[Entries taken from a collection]
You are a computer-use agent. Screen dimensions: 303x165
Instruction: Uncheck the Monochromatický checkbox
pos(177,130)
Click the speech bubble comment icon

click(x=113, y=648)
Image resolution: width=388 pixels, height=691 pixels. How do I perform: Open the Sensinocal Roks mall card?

* * *

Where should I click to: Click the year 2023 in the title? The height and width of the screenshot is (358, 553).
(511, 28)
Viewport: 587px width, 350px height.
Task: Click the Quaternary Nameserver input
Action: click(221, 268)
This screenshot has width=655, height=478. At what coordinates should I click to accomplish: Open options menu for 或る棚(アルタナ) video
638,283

==

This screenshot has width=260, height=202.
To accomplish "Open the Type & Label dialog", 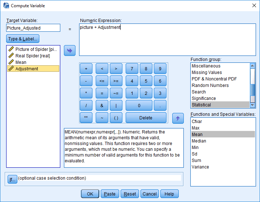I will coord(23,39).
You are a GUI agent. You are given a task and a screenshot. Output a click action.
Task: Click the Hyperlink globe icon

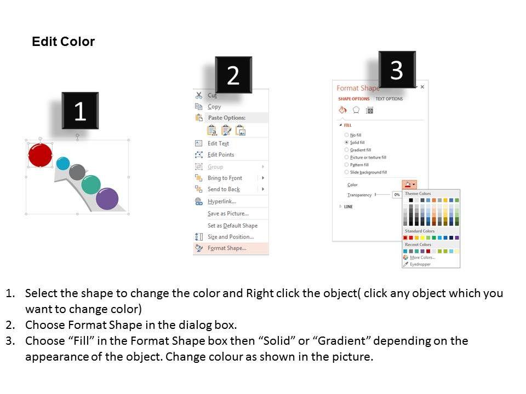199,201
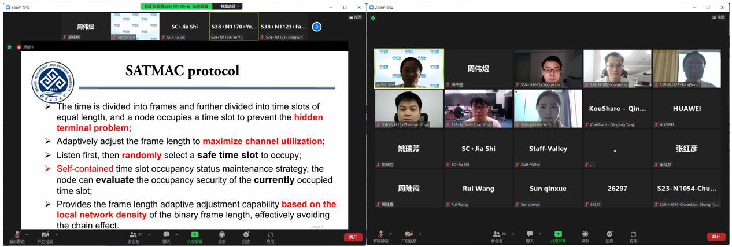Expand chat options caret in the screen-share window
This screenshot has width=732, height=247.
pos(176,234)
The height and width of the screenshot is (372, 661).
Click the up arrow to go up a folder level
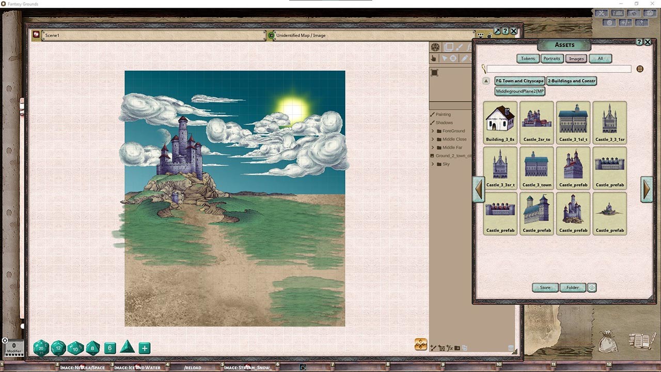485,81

What to do: Copy every line from the entries that contains the word "agent".

Exercise solution:
You are a computer-use agent. Screen dimensions: 303x165
You are a GUI agent. You are given a task and a screenshot. Output a click action.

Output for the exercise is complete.